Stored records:
+---+

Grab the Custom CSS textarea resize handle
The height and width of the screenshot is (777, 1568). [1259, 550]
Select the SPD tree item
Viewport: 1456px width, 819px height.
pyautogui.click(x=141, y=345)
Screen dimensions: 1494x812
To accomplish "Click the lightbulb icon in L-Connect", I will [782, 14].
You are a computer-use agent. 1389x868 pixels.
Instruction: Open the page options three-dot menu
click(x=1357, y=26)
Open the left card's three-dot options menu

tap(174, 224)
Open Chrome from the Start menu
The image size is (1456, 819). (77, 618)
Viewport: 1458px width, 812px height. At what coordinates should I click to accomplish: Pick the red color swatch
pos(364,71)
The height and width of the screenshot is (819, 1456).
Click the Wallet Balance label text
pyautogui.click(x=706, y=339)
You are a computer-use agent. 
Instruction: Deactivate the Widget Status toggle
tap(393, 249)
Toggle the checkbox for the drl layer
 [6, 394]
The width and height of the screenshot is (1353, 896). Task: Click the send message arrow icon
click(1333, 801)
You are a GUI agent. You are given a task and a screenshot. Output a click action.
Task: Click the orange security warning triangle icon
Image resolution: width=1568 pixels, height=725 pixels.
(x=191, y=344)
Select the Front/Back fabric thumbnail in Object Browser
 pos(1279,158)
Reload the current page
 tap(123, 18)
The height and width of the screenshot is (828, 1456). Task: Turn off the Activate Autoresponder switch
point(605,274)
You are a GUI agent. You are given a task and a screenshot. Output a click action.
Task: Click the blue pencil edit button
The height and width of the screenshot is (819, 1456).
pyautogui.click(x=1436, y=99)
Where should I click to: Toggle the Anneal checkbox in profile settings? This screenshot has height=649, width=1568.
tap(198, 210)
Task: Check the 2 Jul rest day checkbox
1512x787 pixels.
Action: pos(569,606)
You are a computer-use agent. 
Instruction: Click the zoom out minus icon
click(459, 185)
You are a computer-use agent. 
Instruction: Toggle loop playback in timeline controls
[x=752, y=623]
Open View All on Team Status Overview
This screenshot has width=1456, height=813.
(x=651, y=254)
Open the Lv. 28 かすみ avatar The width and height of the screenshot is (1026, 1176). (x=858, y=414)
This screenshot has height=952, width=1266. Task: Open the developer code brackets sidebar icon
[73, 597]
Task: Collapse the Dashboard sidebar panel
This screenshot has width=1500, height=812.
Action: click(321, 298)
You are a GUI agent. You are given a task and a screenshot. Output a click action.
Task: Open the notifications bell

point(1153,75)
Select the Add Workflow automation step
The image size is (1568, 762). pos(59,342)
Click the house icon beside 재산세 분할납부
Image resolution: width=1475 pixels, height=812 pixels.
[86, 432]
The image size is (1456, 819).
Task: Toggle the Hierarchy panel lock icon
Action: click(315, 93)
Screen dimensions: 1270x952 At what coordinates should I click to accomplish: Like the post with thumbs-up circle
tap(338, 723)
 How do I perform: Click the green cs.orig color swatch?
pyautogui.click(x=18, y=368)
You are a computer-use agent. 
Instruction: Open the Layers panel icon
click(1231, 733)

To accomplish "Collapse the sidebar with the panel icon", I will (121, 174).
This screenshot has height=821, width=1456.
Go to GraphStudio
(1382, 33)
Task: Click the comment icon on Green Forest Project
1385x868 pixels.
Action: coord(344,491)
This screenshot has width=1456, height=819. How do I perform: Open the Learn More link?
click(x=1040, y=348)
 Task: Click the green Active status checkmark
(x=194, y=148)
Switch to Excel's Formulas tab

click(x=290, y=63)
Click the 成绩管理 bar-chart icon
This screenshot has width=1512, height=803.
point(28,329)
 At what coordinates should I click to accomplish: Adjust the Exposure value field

+---+

▶ _What is needed_
From the entries above, select each line containing the string "will".

▶ _Result_
To accomplish "Click the lightbulb icon in L-Connect", I will [782, 14].
To accomplish "Collapse the sidebar with the panel icon", I will (121, 174).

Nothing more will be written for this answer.